I say "CIO," but I'm pretty sure I'm here to provide adult supervision. My team is young (from my advanced age, I'd swear many of them are truants from the local high school), enthusiastic, and smart. They're terrific.
From my perspective, they haven't yet scored the scars that lead to good judgment. From their perspective, I'm way behind the times.
What I'm referring to is the decision, made by this team with my predecessor, to build most of the company's application portfolio from SaaS (software as a service) vendors. They tout all the reasons listed in the brochures: OpEx instead of CapEx, on-demand scalability, universal access via any device with a browser -- you know the drill.

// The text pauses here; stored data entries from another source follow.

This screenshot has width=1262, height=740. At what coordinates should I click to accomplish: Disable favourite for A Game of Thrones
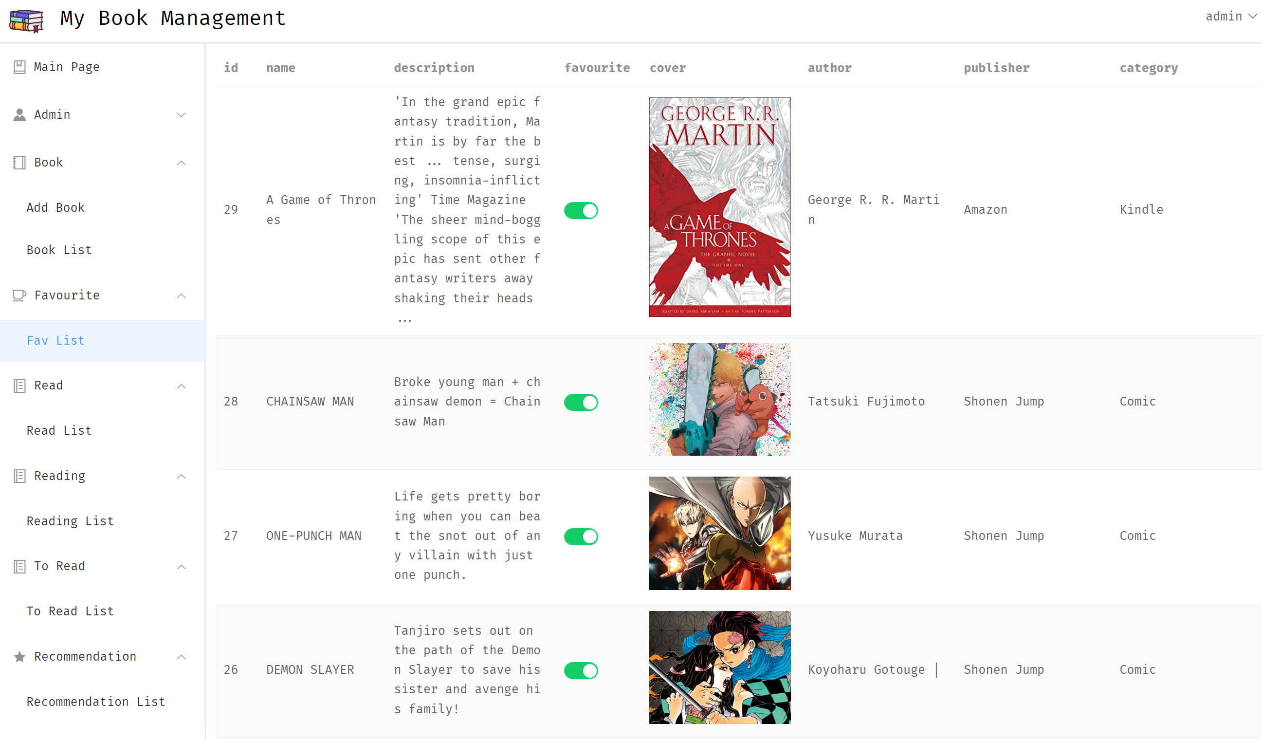580,210
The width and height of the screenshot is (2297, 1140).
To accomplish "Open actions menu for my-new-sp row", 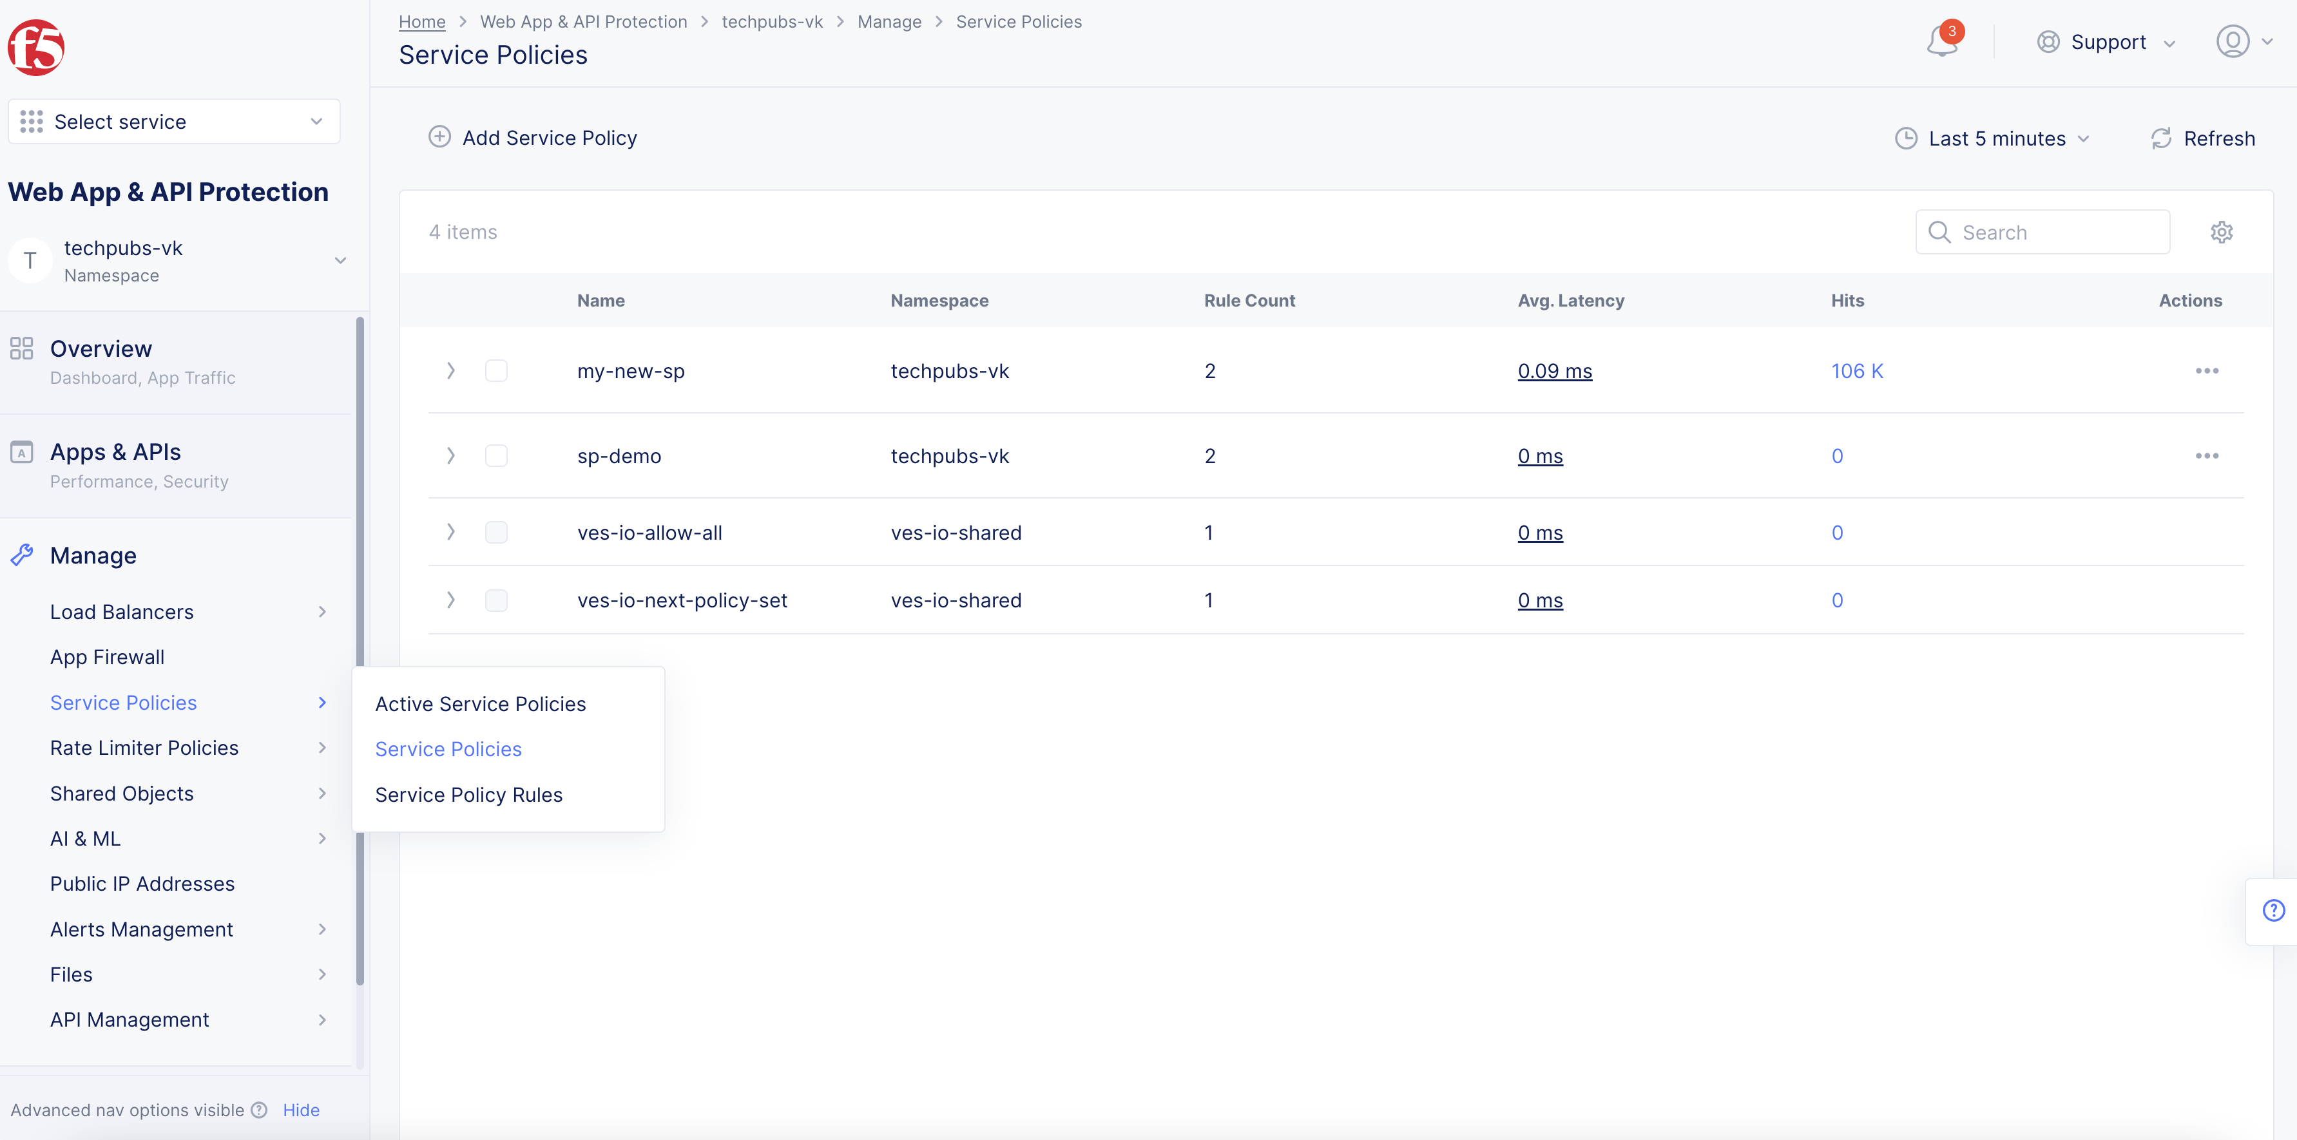I will tap(2206, 371).
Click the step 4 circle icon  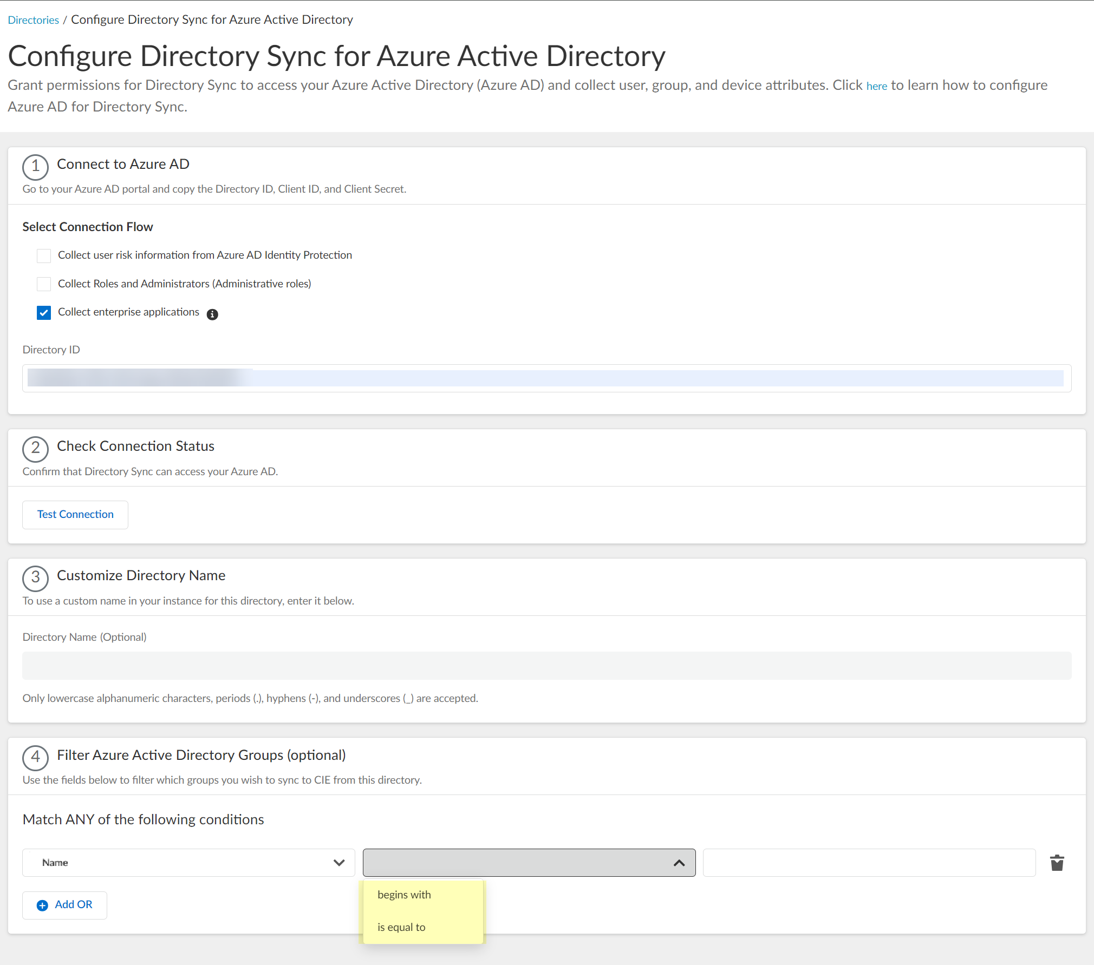coord(35,758)
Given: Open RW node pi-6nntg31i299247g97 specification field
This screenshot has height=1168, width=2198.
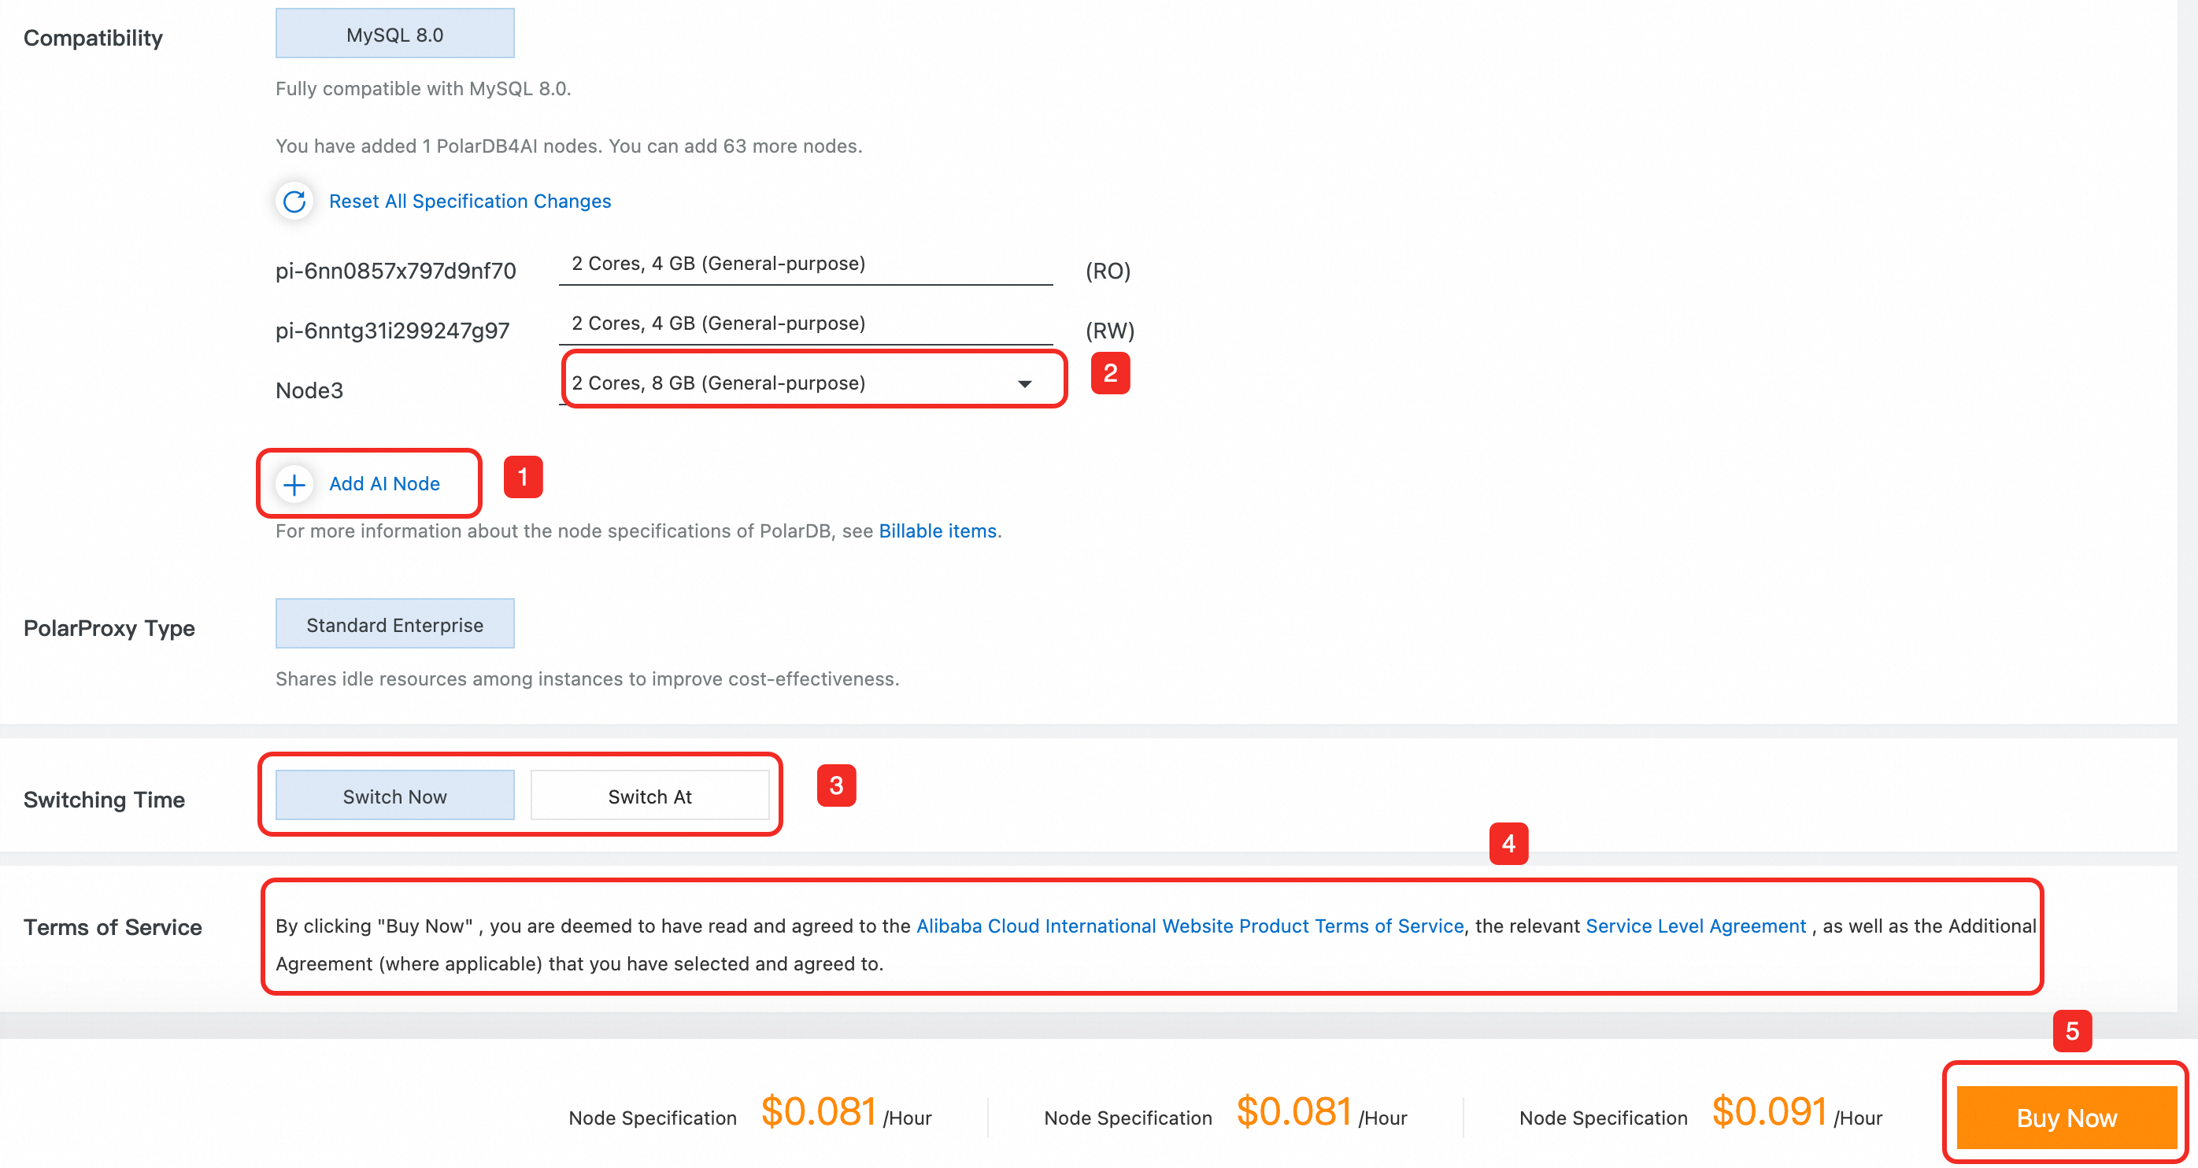Looking at the screenshot, I should (x=805, y=323).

I don't want to squash their enthusiasm or suggest I don't respect their opinions. On the other hand, the thought of relying on this architecture scares the hell out of me.
What do you think? Am I just too old to learn new tricks? Or are they too young to have learned enough of them?
Dear Geezing ...
You might be too old to learn new tricks, but this isn't a symptom. The SaaS marketplace is just fine for providing one or two point solutions, and even for providing a complete ERP suite if NetSuite will do the job for you.
Go much beyond this, though, and you're looking at just enough sources of trouble that you'll probably want to limit your exposure. They are:
- Change control
- Root cause analysis
One at a time: Assuming you want to know about problems before your users do -- one of my criteria for professional IT operations -- you'll need a third-party management application to keep an eye on availability and performance. This one isn't a show-stopper. It is an added expense, and if your management software does report a problem your ability to resolve it will be limited by your SaaS vendor's responsiveness -- which isn't a given. Many SaaS vendors figure that if their server is up, then they've lived up to their side of the contract.